La testimonianza di Cicerone su Marco Porcio Catone ottantacinquenne rivela la scansione della sua vita di vegliardo assimilabile a quella dei tanti di ogni epoca: da giovane “censore”, da adulto “sapiente” , da anziano “antico e  vecchio” ben consapevole che “opporsi alla natura è come combattere gli dei nelle vesti dei titani…la smemoratezza, tipica dell’età avanzata, è maggiore in chi non si dedica a una qualche operosa attività”. Nessuna traccia di compatimento, anzi la constatazione benevola delle varie fasi della sua lunga vita fino a prospettare un ruolo attivo nell’età attempata.
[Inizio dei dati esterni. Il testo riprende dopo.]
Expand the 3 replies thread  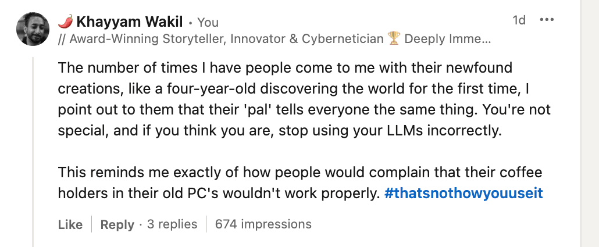coord(172,224)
Al contrario, l’odierno ageismo, moda minoritaria ma in ascesa, intenderebbe discriminare sulla base dell’età: colpisce quasi un europeo su tre al di sopra dei 60 anni, ben constatabile nel corso della pandemia, tanto che la Società Francese di Geriatria e Gerontologia (SFGG) e le Società omologhe europee, americane ed asiatiche hanno lanciato un allarme promuovendo “#OldLivesMatter” per sensibilizzare cittadini ed Istituzioni trascorsi due decenni dalla promulgazione dell’art. 25 della Carta dei Diritti Fondamentali dell’Unione Europea che riconosce “il diritto degli anziani a condurre una vita dignitosa e indipendente e a partecipare alla vita sociale e culturale”. Catone e Cicerone continuano ad ispirare una “qualche operosa attività” e l’abbattimento di ogni pregiudizio?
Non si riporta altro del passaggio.